* [INSTRUCTIONS TO FOLLOW] Put every line of the data below into a JSON list of strings, one string per line, skipping blank lines.

Saved data entries
'''
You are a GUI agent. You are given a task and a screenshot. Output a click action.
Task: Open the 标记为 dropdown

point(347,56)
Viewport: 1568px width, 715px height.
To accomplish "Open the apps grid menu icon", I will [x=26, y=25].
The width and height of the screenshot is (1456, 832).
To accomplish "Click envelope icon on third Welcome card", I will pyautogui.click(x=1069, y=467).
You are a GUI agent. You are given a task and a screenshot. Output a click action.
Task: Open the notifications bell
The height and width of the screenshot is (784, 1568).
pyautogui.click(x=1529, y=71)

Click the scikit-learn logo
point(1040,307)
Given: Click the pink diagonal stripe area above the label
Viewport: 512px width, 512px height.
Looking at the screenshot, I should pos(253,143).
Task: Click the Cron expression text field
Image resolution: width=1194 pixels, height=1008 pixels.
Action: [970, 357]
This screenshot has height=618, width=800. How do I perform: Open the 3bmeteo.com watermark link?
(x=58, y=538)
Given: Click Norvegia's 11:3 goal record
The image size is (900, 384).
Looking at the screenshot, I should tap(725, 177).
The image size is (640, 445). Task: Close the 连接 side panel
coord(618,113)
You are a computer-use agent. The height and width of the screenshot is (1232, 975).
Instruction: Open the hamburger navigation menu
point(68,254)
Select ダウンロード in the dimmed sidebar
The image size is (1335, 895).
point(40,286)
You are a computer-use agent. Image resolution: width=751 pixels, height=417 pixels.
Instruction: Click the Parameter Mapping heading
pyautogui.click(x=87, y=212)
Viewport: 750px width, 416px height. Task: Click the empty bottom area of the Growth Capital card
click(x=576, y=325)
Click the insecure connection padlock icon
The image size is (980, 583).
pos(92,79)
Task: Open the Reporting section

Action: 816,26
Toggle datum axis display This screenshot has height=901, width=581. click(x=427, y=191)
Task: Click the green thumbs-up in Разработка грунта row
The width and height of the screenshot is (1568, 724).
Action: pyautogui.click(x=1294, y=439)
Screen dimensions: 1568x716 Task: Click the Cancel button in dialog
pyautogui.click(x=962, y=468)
'''
* [SOLUTION]
[
  "You are a GUI agent. You are given a task and a screenshot. Output a click action.",
  "Task: Open the 标记为 dropdown",
  "point(347,56)",
  "Viewport: 1568px width, 715px height.",
  "To accomplish \"Open the apps grid menu icon\", I will [x=26, y=25].",
  "The width and height of the screenshot is (1456, 832).",
  "To accomplish \"Click envelope icon on third Welcome card\", I will pyautogui.click(x=1069, y=467).",
  "You are a GUI agent. You are given a task and a screenshot. Output a click action.",
  "Task: Open the notifications bell",
  "The height and width of the screenshot is (784, 1568).",
  "pyautogui.click(x=1529, y=71)",
  "Click the scikit-learn logo",
  "point(1040,307)",
  "Given: Click the pink diagonal stripe area above the label",
  "Viewport: 512px width, 512px height.",
  "Looking at the screenshot, I should pos(253,143).",
  "Task: Click the Cron expression text field",
  "Image resolution: width=1194 pixels, height=1008 pixels.",
  "Action: [970, 357]",
  "This screenshot has height=618, width=800. How do I perform: Open the 3bmeteo.com watermark link?",
  "(x=58, y=538)",
  "Given: Click Norvegia's 11:3 goal record",
  "The image size is (900, 384).",
  "Looking at the screenshot, I should tap(725, 177).",
  "The image size is (640, 445). Task: Close the 连接 side panel",
  "coord(618,113)",
  "You are a computer-use agent. The height and width of the screenshot is (1232, 975).",
  "Instruction: Open the hamburger navigation menu",
  "point(68,254)",
  "Select ダウンロード in the dimmed sidebar",
  "The image size is (1335, 895).",
  "point(40,286)",
  "You are a computer-use agent. Image resolution: width=751 pixels, height=417 pixels.",
  "Instruction: Click the Parameter Mapping heading",
  "pyautogui.click(x=87, y=212)",
  "Viewport: 750px width, 416px height. Task: Click the empty bottom area of the Growth Capital card",
  "click(x=576, y=325)",
  "Click the insecure connection padlock icon",
  "The image size is (980, 583).",
  "pos(92,79)",
  "Task: Open the Reporting section",
  "Action: 816,26",
  "Toggle datum axis display This screenshot has height=901, width=581. click(x=427, y=191)",
  "Task: Click the green thumbs-up in Разработка грунта row",
  "The width and height of the screenshot is (1568, 724).",
  "Action: pyautogui.click(x=1294, y=439)",
  "Screen dimensions: 1568x716 Task: Click the Cancel button in dialog",
  "pyautogui.click(x=962, y=468)"
]